A New Therapy for Blood-Related Diseases?

Researchers from UCLA have discovered how a protein in human bone marrow can help repair blood after an injury. The finding could pave the way for helping to make current treatments more effective for cancer and other blood-related diseases.

Chemotherapy and radiation, which are administered to millions of patients worldwide, damage the blood system and usually require a waiting period of 30 days between treatments so the blood system can repair itself.

The researchers focused on hematopoietic stem cells, building upon their previous findings to identify a new protein called pleiotrophin. That protein, they found, binds to hematopoietic stem cells, activating the blood stem cells to stimulate the recovery of our entire blood system.

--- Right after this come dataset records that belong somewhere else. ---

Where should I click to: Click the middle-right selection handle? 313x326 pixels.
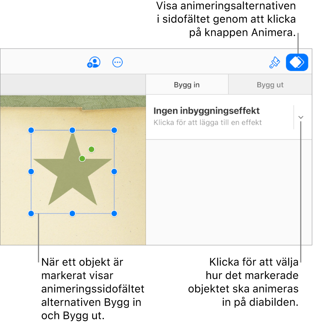(114, 171)
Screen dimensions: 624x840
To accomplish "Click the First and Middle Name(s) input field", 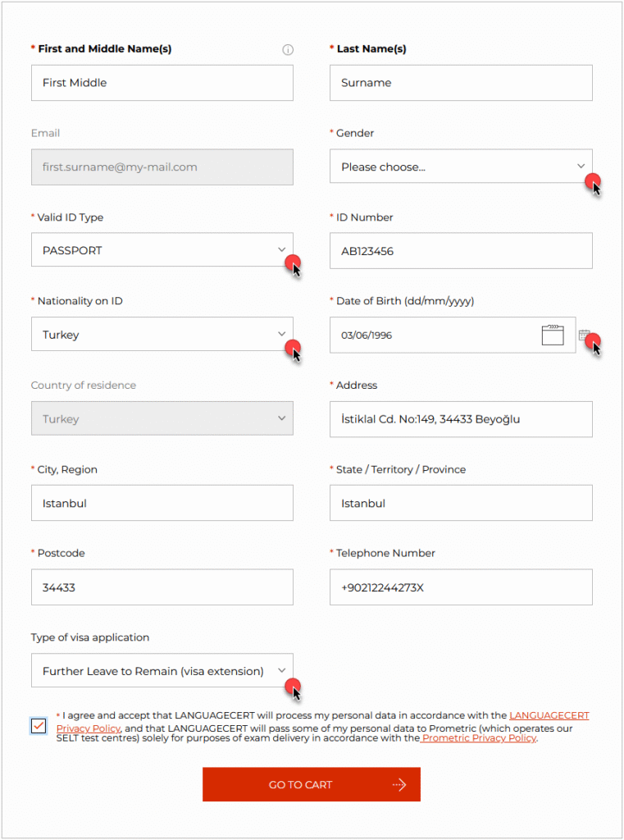I will (x=162, y=83).
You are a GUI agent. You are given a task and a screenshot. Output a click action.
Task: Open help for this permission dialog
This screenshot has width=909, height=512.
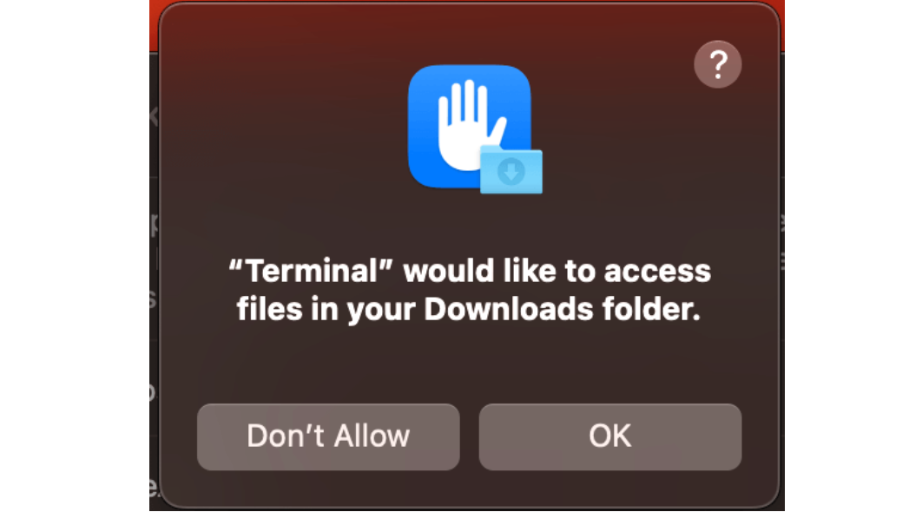coord(717,65)
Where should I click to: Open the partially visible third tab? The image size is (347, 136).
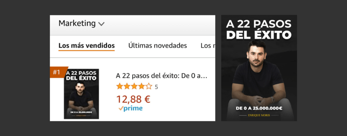tap(208, 46)
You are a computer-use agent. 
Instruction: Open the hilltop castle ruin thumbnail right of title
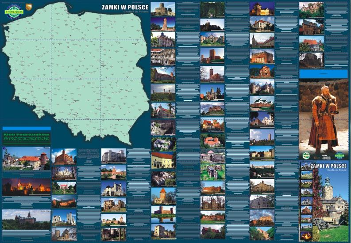(163, 9)
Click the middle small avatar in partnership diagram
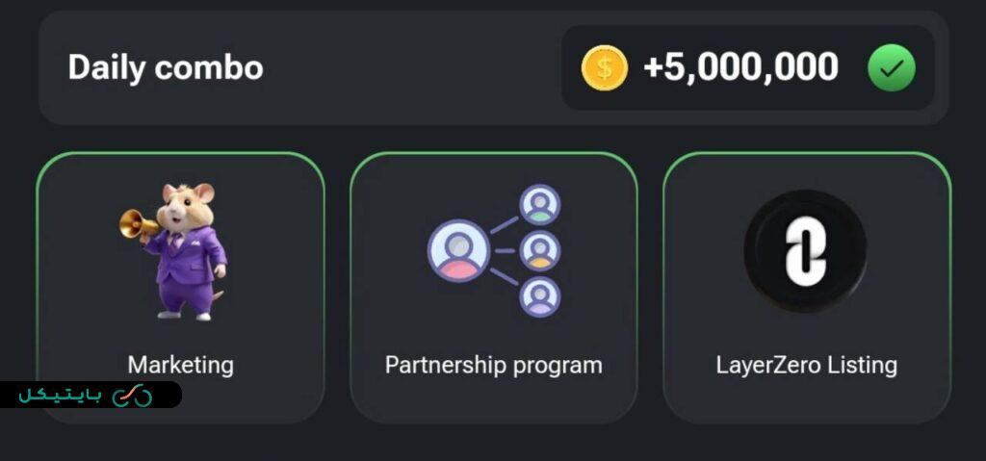This screenshot has height=461, width=986. [x=539, y=250]
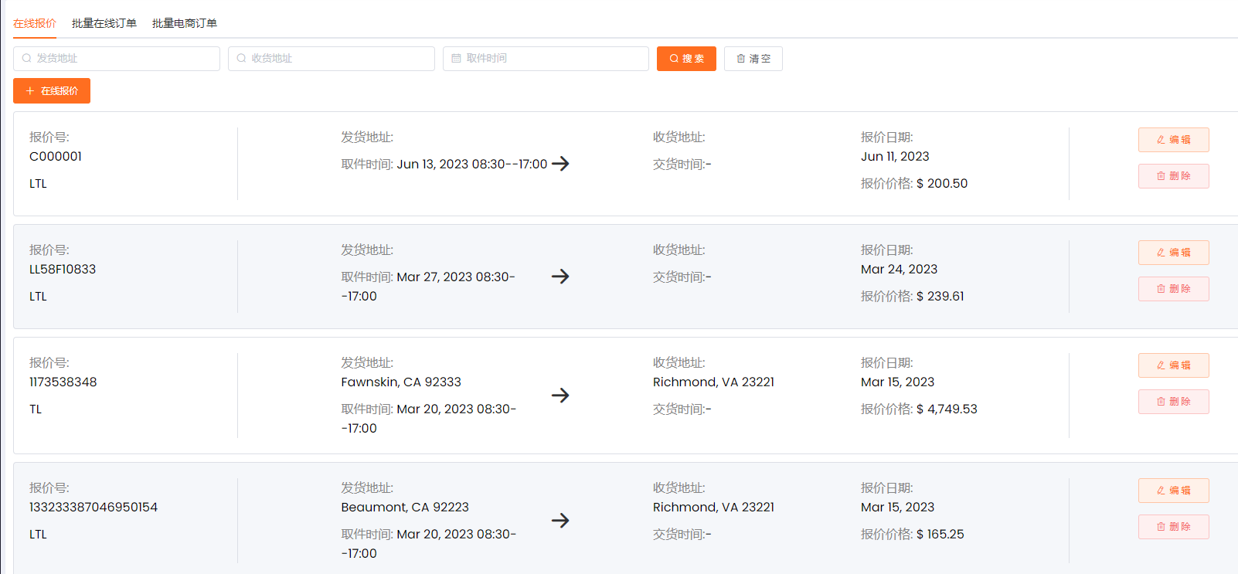Switch to the 批量电商订单 tab
1238x574 pixels.
pos(184,23)
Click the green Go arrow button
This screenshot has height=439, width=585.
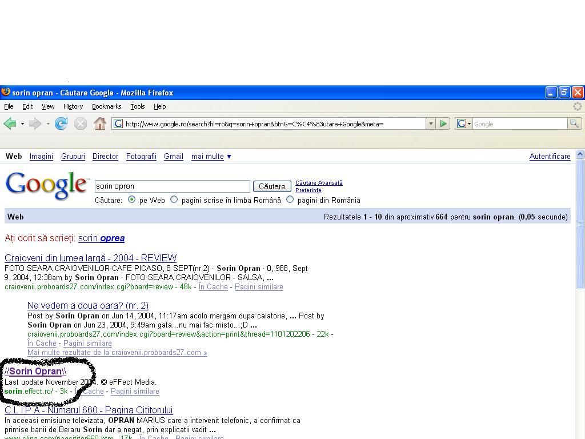443,123
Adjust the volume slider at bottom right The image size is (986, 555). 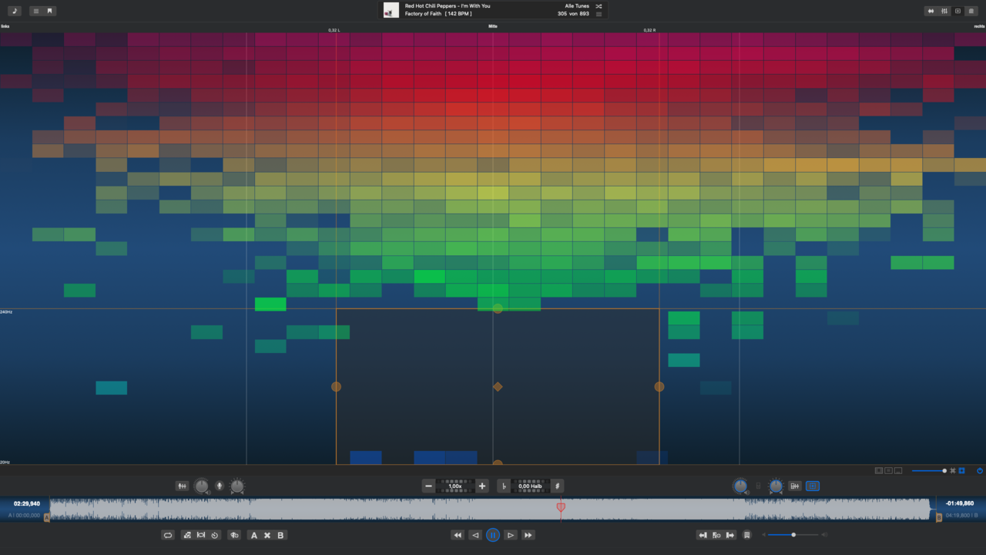coord(793,535)
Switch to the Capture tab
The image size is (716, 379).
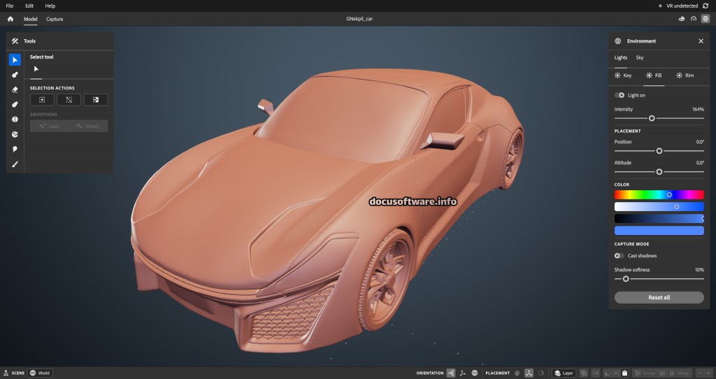pyautogui.click(x=55, y=19)
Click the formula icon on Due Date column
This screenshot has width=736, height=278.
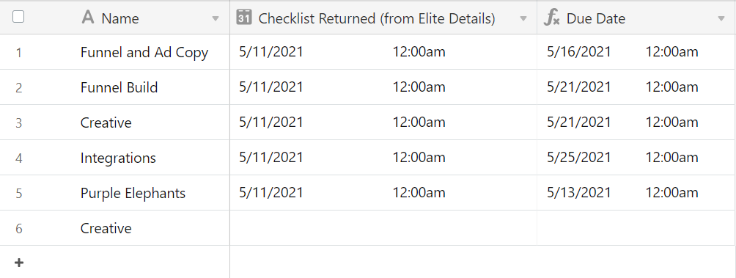pyautogui.click(x=551, y=18)
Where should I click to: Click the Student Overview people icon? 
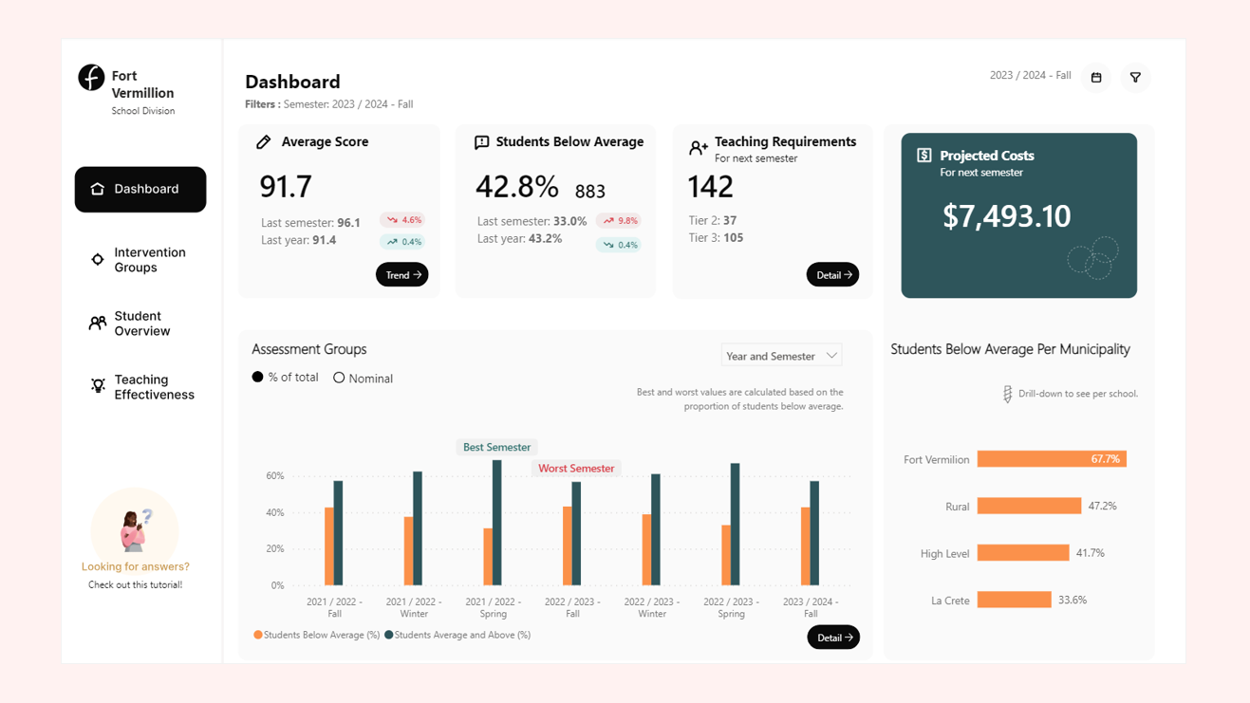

Using a mouse model, the investigators administered pleiotrophin after a normally lethal dose of radiation. They found that hematopoietic stem cells and the blood system recovered faster with pleiotrophin than without it. In two thirds of the cases, the mice survived.

“We have now discovered the mechanism by which pleiotrophin can instruct blood stem cells to regenerate,” said study leader Dr. John Chute, a UCLA professor of hematology and radiation oncology and a member of the Jonsson Cancer Center.

“With this discovery, we hope to provide the basis for improving outcomes for patients with cancer or other blood-related diseases and who are undergoing highly toxic treatments.”
The study was published in the Journal of Clinical Investigation.